“Yo no vi el camión hasta que me fue para arriba. Lo único que vi fue una luz inmensa que venía para arriba de mí”, rememora ahora, como quien quisiera olvidar, José Damián Hernández Fonte, el chofer de la guagua Transtur accidentada, en Cabaiguán, el pasado lunes.
Aún acostado allí, en la cama 19 de la sala de Ortopedia del Hospital General Provincial Camilo Cienfuegos, donde se siente a salvo, no ha podido desprenderse de la incandescencia.
“Por mucho que traté de tirarme hacia abajo no me dio tiempo a zafarme del camión. En el poco tiempo que tuve no pensé más nada que en separar la guagua lo más posible del camión sin dejar de tener en cuenta que cualquier decisión que hubiese podido tomar hubiese podido poner en peligro la vida de mis compañeros”.
Y en ráfaga llegan, caprichosos, los recuerdos que no se apartan ni cuando duerme: la tirada ex profeso hacia el pasillo de la guagua para huirle a aquella mole de hierro que se le venía encima y el pie izquierdo enterrado bajo el cloche, sin remedio; los compañeros intentando salir en estampida; los vidrios todos y el hombre aquel que se quedó a su lado para ponerle una toalla en la cabeza e intentar contener la sangre.
“Estuve consciente todo el tiempo.

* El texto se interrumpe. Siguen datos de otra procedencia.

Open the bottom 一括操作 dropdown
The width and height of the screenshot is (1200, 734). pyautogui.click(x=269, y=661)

Leonel, el cirujano que me atendió desde ese mismo momento, me prestó los primeros auxilios, llamó enseguida a las ambulancias y a los bomberos, me hizo el torniquete en la pierna con mi corbata, porque yo estaba atrapado”.

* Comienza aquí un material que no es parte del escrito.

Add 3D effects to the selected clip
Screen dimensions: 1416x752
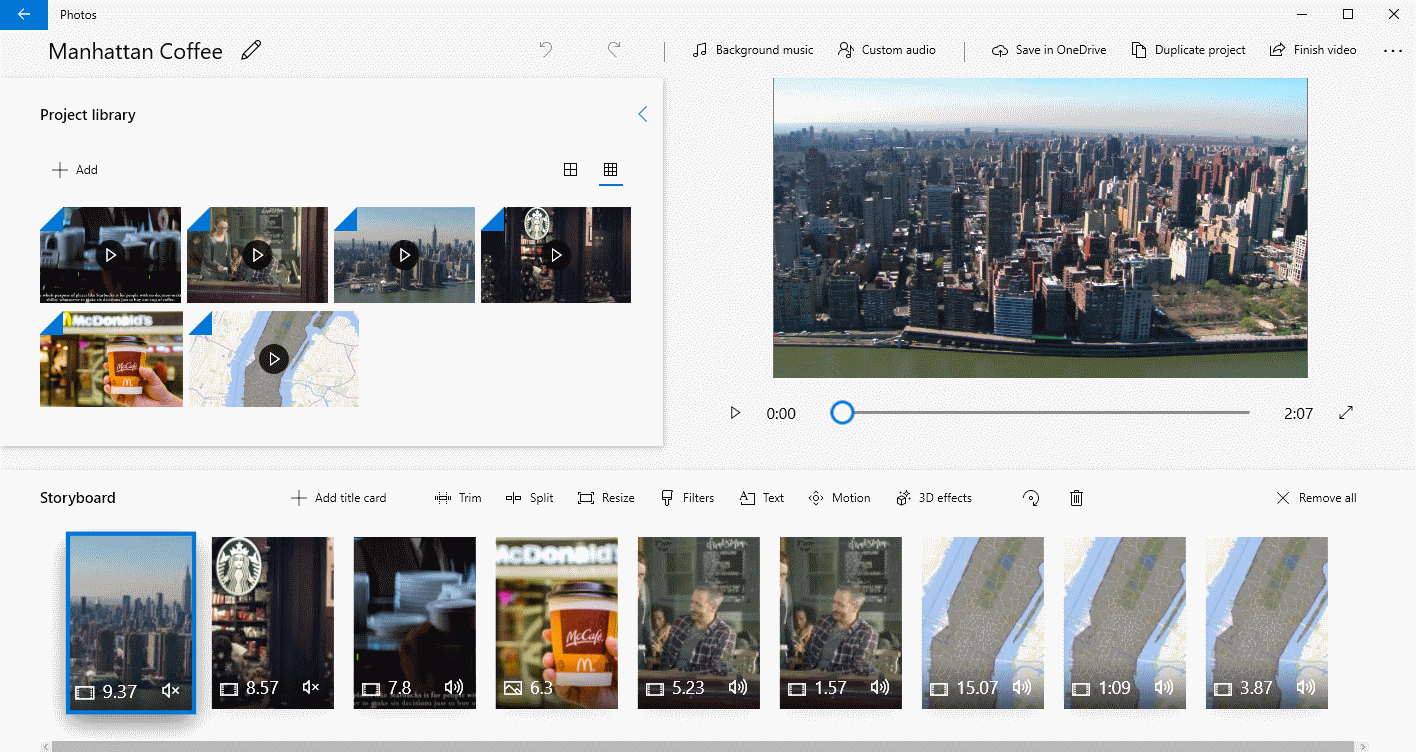point(933,497)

Fueron horas de batallar con los dolores todos, con las zozobras de si podían separar aquel pedazo de camión incrustado en la guagua, con la preocupación de mantener a salvo hasta los documentos del ómnibus —“Soy muy organizado, esos papeles hablan de mi trabajo”, me aclara—, con los temores, tan humanos, de si salía con vida.
“Vi el pie desbaratado y no hubiera querido ver eso —confiesa—. Había botado mucha sangre y llegó el momento en que lo único que tenía era mucho, mucho frío. Temblaba y temblaba. Lograron sacar el asiento pero no podían sacarme a mí. Hasta que llegaron los rescatistas con la bomba hidráulica, pero no podían sacarme por la puerta y lo lograron hacer por la ventanilla”.
Lo demás fue el zumbido incontenible de la ambulancia y la llegada a un hospital donde lo aguardaba desde antes un enjambre de batas blancas.
“Todo fue muy rápido. Cuando llegué fue una atención espectacular. Me hicieron la pleurotomía, la tomografía, me entraron al salón… No me he podido quejar, los médicos me han dado mucha confianza y no tengo cómo agradecerle a Sancti Spíritus, al Hospital y a mis compañeros y a los de la Empresa Eléctrica que han tenido una atención como si fuera parte de su familia”.
Acostado en aquella cama de hospital, quien lo ve solo advierte una costura verduzca en la frente, unos puntos rojizos y dispersos por la cara y los brazos, una especie de D que un rasguño azaroso ha dejado tatuado en el antebrazo derecho —y lo descubre la tía para recalcar que es tan solo una señal de Dios para advertirle que nunca lo ha abandonado—, y una sábana florida que cubre pudorosamente la amputación de parte de su pierna izquierda. No son las únicas cicatrices.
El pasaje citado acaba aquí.